● ASSIGNMENT: Every line from the one with "The width and height of the screenshot is (604, 453)." through the final line of the data below goes in the answer, copied exactly. Pictures do not.

[Dataset excerpts]
------------------------------
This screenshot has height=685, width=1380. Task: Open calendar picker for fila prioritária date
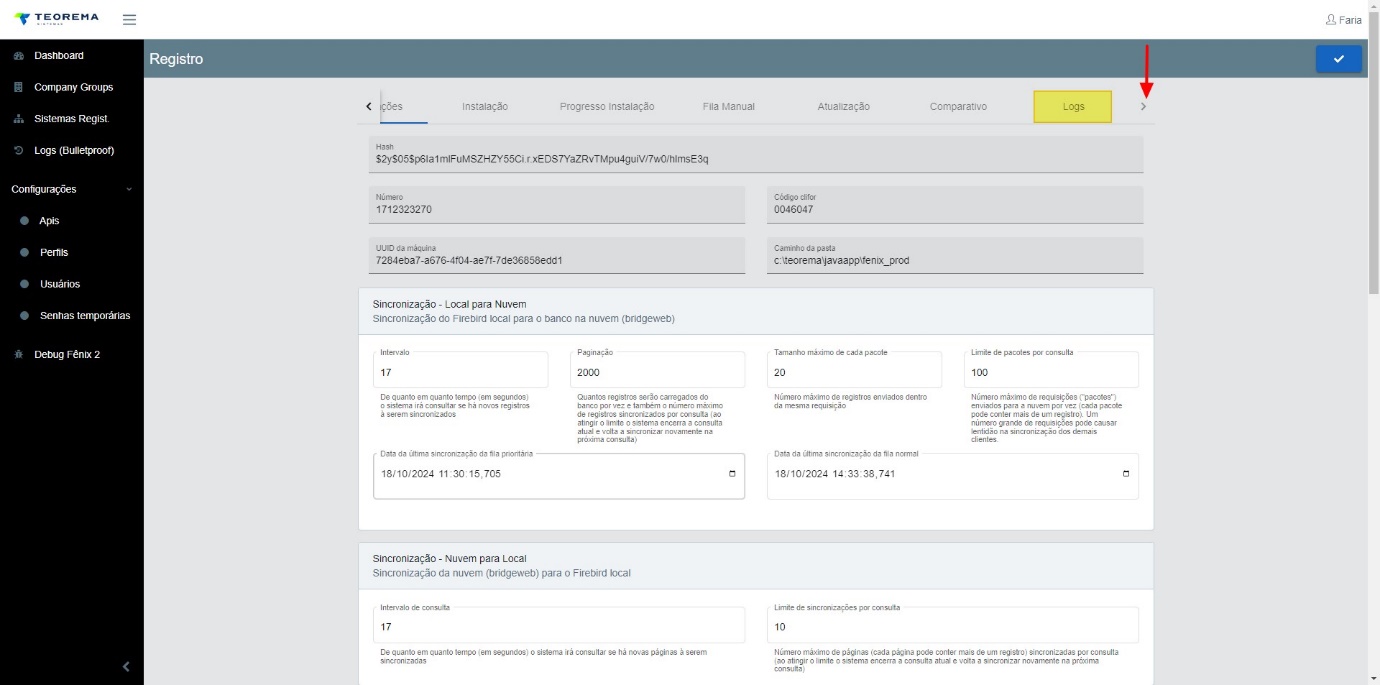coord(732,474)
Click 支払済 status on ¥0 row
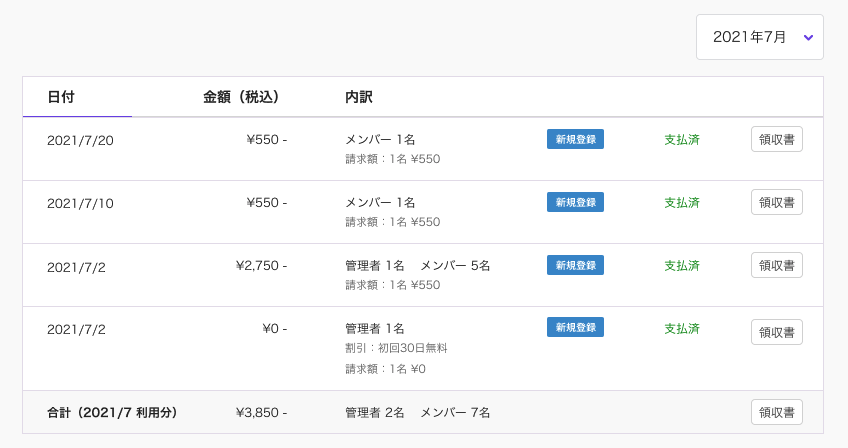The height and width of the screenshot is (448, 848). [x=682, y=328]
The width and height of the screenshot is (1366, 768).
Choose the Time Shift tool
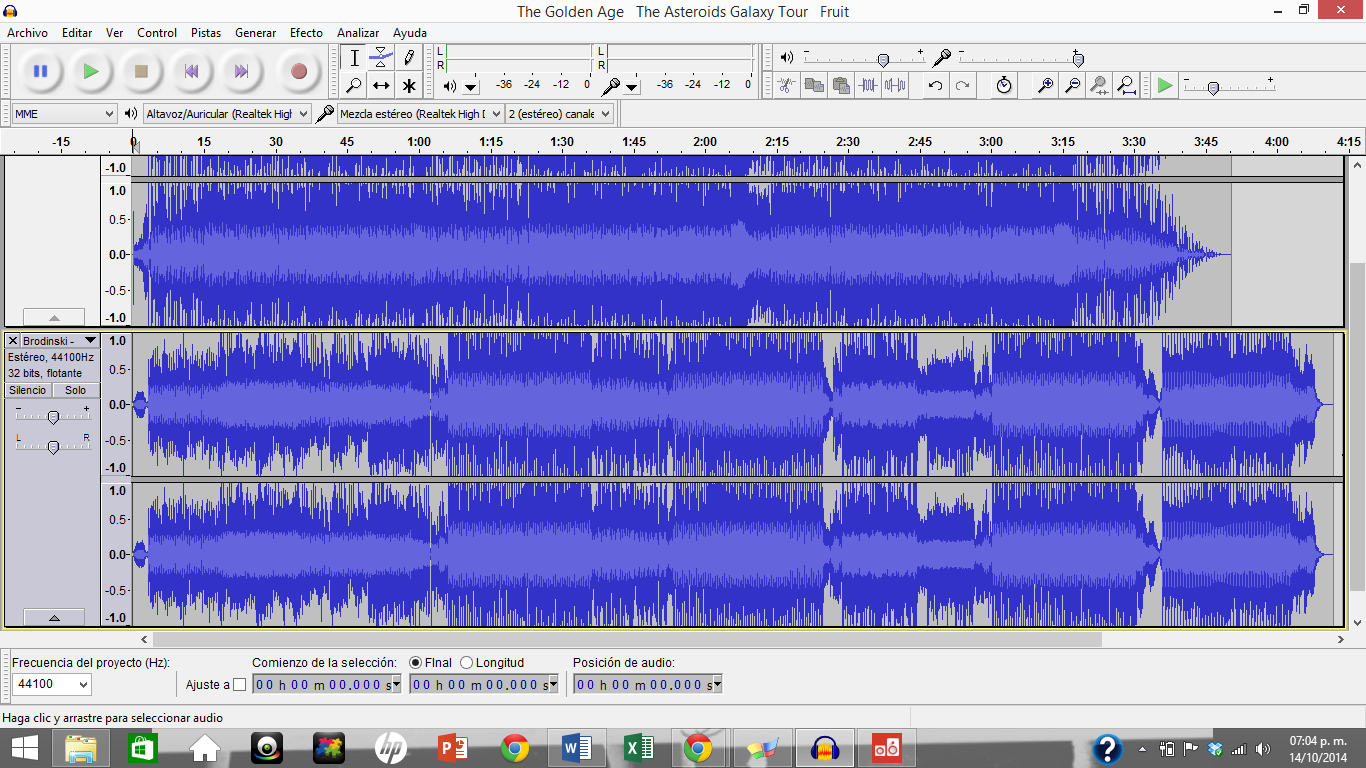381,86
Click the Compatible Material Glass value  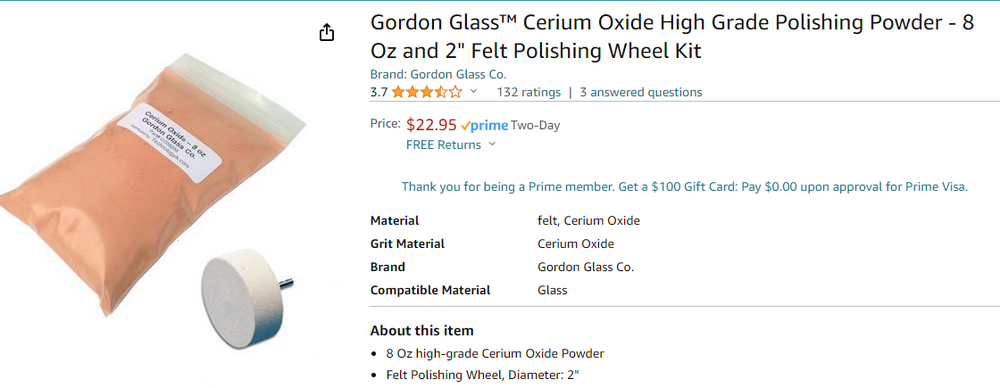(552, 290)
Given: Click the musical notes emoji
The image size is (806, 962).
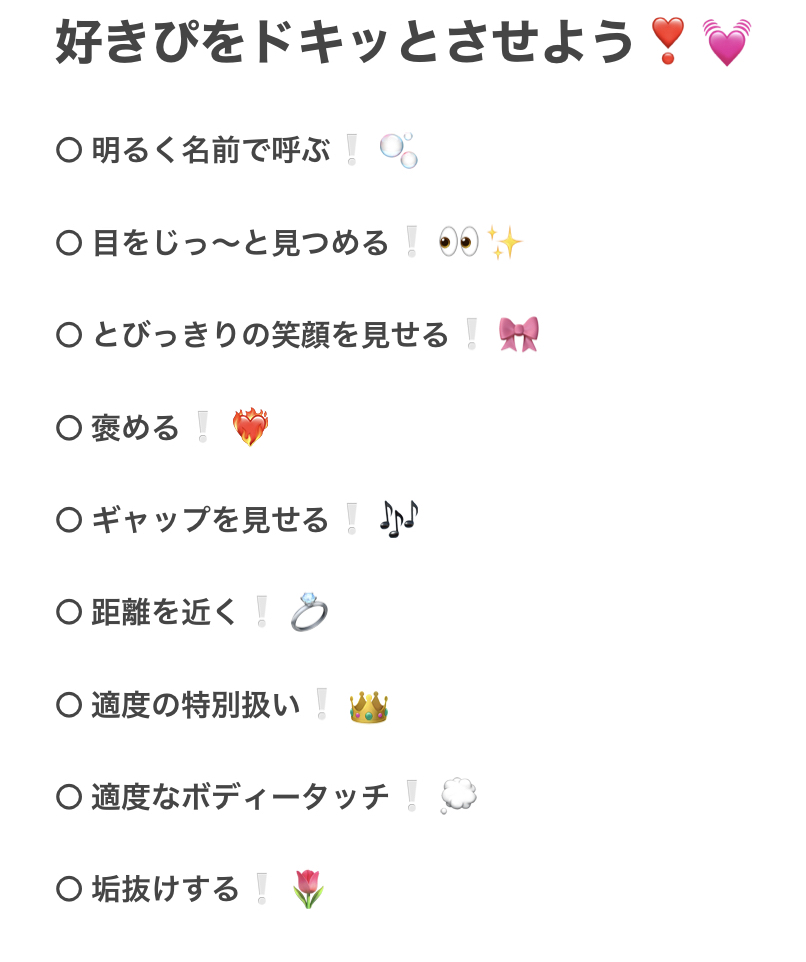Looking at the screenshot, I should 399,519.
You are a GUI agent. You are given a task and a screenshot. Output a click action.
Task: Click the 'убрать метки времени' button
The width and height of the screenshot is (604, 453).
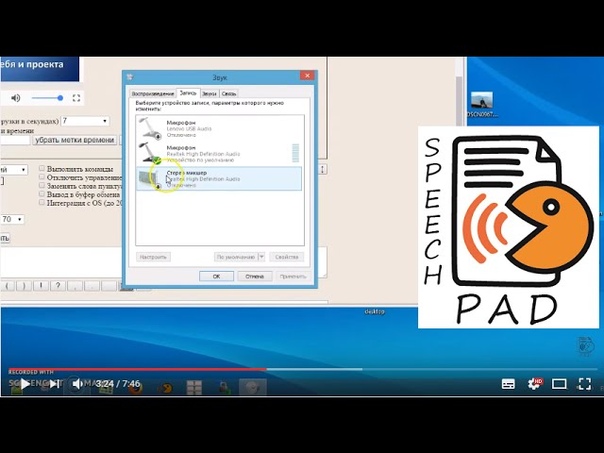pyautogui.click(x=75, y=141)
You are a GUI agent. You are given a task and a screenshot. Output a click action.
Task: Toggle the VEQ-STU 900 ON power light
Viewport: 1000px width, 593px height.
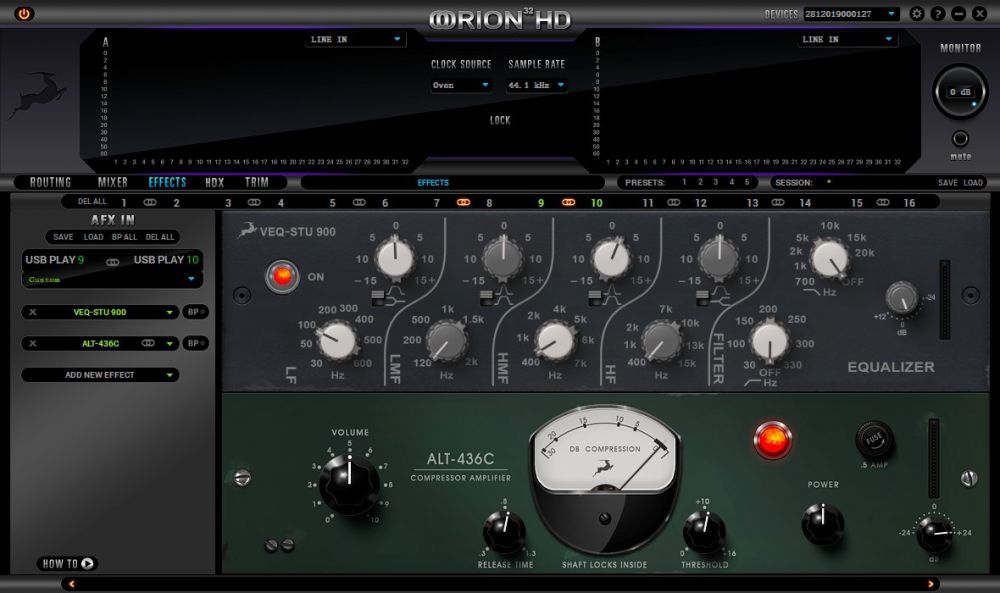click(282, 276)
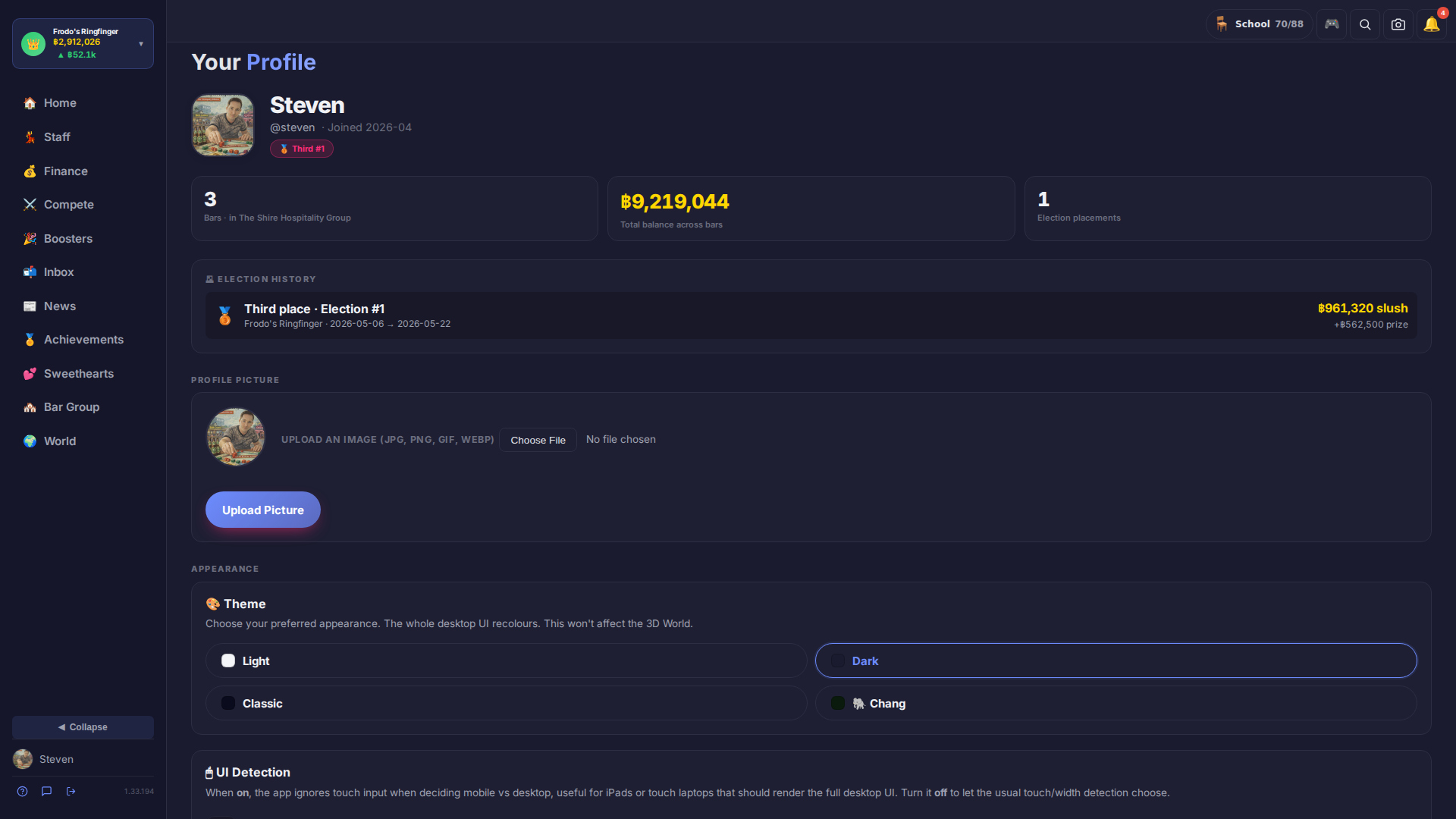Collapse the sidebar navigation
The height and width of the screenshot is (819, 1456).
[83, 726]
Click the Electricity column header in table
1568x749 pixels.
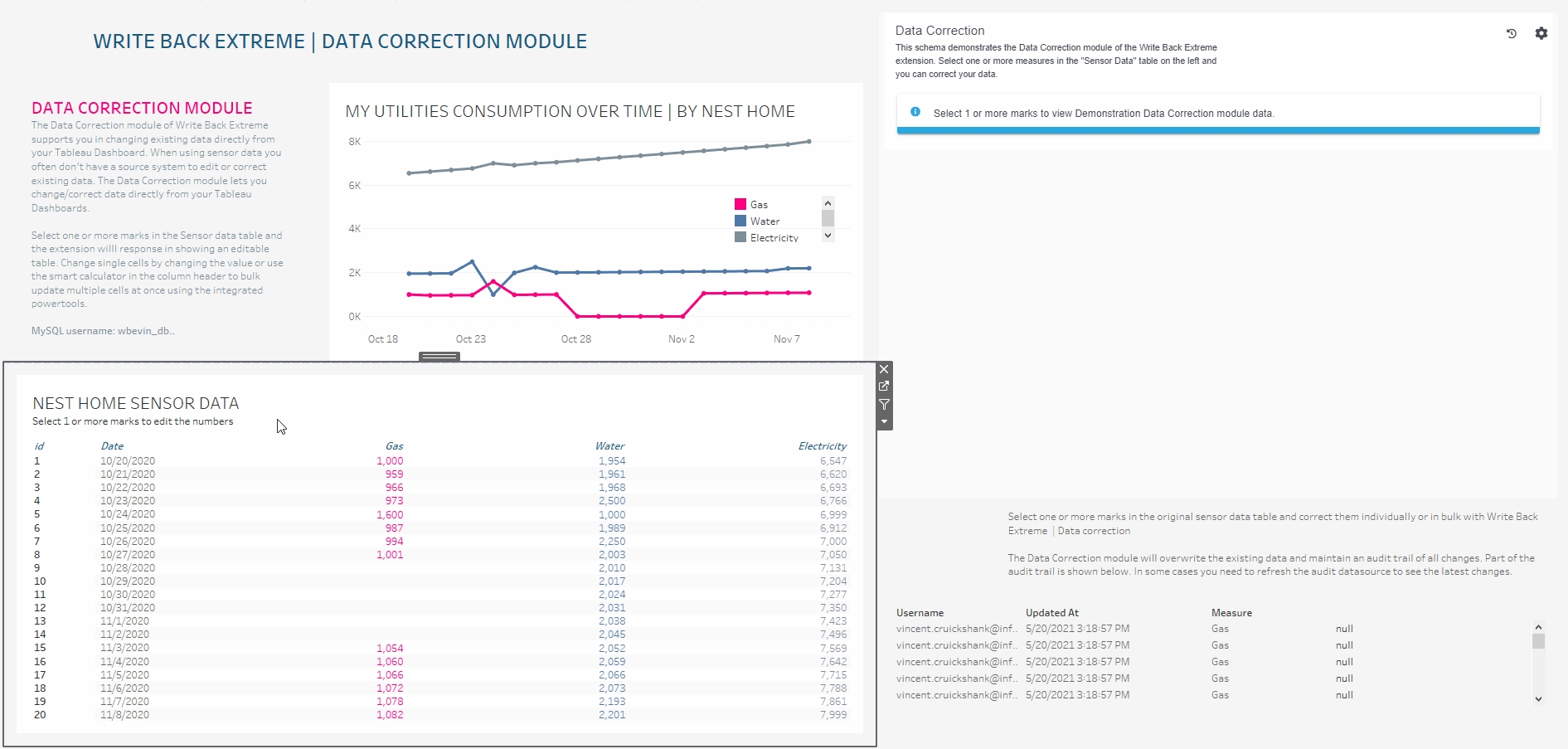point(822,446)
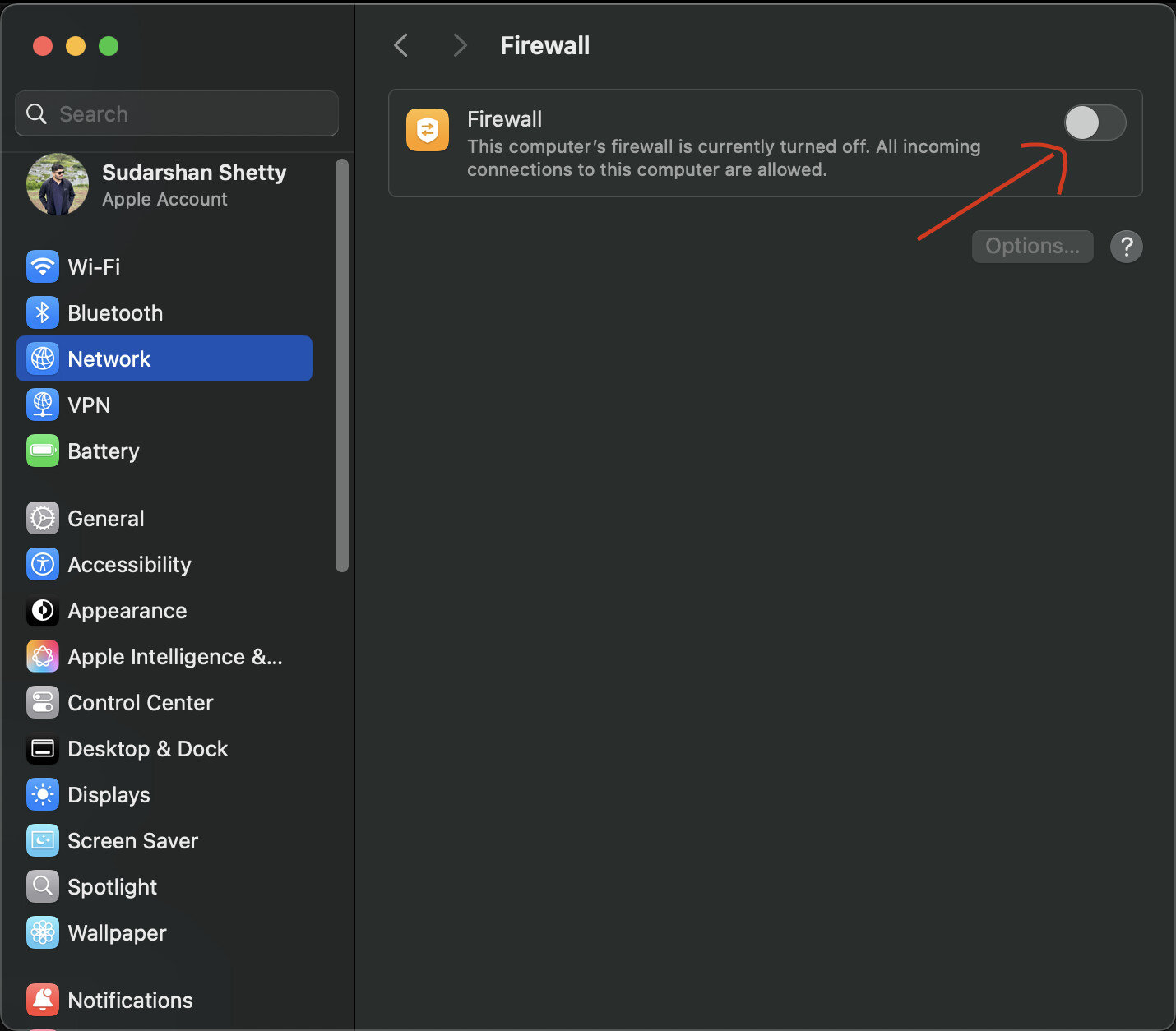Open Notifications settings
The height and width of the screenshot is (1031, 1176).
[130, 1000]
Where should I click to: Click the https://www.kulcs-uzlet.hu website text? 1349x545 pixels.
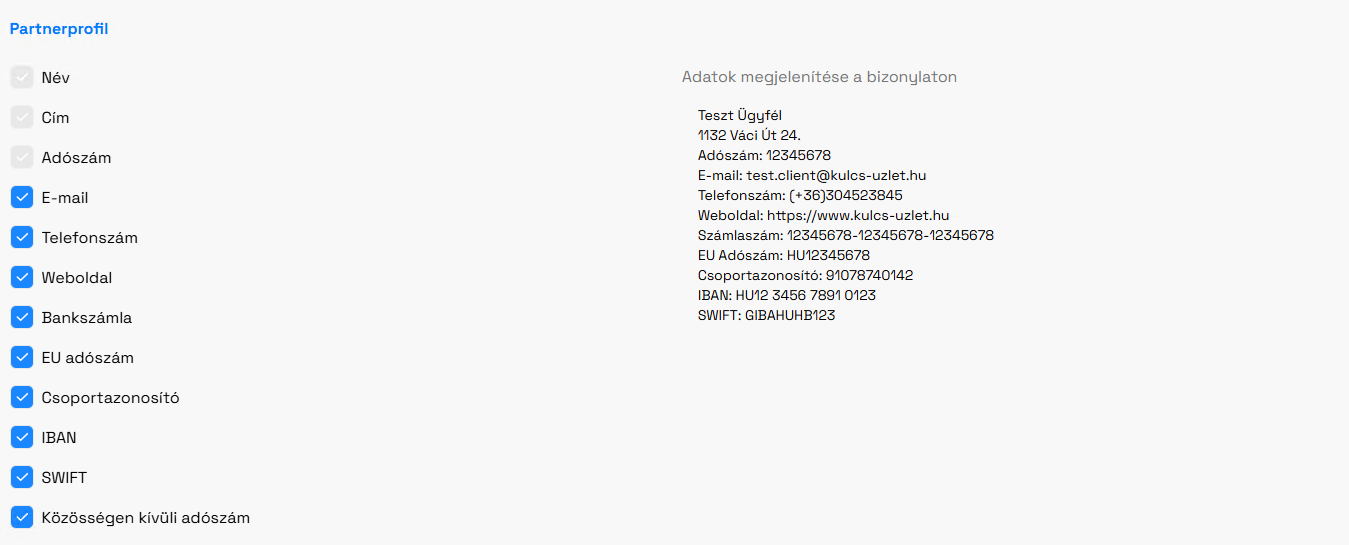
------------------------------
● EXERCISE RESPONSE:
The width and height of the screenshot is (604, 453).
pyautogui.click(x=75, y=141)
You are a GUI agent. You are given a task and a screenshot. Output a click action.
Task: Toggle the VEQ-STU 900 ON power light
Viewport: 1000px width, 593px height.
click(282, 276)
Collapse the sidebar navigation
The height and width of the screenshot is (819, 1456).
[83, 726]
Click the Electricity column header in table
1568x749 pixels.
point(822,446)
Open Notifications settings
The height and width of the screenshot is (1031, 1176).
[130, 1000]
Where should I click to: Click the https://www.kulcs-uzlet.hu website text? 1349x545 pixels.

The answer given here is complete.